(Goal of the exercise)
Among the lines below, return each one that contains the word "computer".

BEGIN Data listing

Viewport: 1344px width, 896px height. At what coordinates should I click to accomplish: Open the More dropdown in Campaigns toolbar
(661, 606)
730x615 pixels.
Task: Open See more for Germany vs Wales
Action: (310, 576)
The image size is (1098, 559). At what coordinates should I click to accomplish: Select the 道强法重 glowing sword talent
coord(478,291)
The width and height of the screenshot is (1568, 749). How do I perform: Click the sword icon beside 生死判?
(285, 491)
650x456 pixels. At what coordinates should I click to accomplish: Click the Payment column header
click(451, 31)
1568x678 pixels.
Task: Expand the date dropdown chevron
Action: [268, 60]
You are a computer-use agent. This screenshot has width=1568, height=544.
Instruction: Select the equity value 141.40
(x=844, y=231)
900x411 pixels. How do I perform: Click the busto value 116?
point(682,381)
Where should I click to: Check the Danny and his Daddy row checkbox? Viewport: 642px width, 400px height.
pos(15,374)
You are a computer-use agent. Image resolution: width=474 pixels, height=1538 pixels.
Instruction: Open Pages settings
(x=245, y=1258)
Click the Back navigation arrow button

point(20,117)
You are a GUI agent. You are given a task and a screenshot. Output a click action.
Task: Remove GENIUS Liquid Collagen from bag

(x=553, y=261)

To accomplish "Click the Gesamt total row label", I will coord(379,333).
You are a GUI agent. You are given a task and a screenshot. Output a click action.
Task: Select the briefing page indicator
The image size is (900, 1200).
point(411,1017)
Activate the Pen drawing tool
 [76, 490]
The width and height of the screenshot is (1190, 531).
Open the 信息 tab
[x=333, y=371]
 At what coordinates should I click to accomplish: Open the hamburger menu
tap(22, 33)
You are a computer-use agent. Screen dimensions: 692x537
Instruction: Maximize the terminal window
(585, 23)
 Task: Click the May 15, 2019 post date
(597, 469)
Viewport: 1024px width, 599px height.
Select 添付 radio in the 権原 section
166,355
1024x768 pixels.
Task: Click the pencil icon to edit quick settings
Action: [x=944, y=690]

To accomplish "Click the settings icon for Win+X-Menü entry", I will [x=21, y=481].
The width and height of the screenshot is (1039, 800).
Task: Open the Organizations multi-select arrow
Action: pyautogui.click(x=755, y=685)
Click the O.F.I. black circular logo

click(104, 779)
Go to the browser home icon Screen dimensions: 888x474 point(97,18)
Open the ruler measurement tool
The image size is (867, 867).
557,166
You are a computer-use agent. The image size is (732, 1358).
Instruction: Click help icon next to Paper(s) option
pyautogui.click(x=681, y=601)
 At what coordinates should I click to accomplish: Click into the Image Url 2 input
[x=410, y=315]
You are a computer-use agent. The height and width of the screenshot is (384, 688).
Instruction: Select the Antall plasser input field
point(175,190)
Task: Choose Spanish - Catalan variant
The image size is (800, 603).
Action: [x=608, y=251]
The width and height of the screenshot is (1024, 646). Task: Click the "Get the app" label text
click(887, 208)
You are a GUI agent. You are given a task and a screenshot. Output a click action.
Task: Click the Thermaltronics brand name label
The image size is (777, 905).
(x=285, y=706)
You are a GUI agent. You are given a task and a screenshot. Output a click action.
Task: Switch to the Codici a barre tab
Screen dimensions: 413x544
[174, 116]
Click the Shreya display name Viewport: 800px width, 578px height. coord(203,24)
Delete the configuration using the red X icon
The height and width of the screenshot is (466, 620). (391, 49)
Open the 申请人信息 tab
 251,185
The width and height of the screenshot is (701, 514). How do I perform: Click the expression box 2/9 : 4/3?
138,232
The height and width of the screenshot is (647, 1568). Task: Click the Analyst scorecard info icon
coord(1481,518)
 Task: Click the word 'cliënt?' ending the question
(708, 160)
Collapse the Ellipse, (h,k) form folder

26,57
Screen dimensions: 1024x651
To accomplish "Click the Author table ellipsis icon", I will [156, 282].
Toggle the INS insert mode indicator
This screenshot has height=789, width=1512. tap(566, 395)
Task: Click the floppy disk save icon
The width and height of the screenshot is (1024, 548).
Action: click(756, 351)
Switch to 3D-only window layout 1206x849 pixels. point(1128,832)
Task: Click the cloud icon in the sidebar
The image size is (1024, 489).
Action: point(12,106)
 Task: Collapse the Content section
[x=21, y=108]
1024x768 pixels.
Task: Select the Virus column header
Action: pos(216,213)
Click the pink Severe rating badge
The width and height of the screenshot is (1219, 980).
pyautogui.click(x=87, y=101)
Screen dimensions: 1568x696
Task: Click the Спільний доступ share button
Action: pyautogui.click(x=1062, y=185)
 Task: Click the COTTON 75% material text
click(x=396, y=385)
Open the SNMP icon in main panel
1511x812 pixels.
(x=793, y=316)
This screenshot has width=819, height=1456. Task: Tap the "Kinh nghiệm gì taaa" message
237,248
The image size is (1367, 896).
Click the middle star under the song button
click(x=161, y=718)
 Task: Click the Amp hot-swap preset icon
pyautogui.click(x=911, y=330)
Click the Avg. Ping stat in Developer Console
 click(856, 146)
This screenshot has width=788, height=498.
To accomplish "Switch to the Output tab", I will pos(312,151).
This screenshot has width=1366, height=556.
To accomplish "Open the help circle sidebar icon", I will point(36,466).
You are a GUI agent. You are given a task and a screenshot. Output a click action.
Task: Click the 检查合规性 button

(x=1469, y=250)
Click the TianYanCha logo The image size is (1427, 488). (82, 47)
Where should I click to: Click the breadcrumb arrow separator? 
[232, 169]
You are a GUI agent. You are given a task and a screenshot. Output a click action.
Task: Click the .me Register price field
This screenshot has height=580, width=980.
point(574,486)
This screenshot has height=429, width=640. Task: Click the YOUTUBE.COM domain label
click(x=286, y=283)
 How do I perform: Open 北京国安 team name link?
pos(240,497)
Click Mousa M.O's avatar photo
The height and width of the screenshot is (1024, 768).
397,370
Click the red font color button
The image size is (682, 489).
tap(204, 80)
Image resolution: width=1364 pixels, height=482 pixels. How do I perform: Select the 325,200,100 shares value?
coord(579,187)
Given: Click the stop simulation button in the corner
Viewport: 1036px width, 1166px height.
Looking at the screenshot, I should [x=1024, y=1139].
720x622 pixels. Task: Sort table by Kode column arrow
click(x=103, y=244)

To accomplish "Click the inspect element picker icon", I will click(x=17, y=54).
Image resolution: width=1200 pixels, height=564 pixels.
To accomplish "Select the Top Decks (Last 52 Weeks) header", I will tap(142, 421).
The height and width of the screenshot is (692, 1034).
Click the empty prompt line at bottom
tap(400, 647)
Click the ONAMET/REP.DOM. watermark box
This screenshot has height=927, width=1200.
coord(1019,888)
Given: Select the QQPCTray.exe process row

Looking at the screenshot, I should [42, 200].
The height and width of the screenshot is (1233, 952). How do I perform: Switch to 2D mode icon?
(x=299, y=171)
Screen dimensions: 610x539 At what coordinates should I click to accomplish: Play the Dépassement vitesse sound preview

END Data listing

(Solution to this exercise)
You are a computer-use agent. This screenshot has width=1568, height=544.
You are a computer-use agent. Image resolution: width=474 pixels, height=1538 pixels.
You are a computer-use agent. Screen dimensions: 692x537
You are a computer-use agent. The image size is (732, 1358).
You are a computer-use agent. The height and width of the screenshot is (384, 688).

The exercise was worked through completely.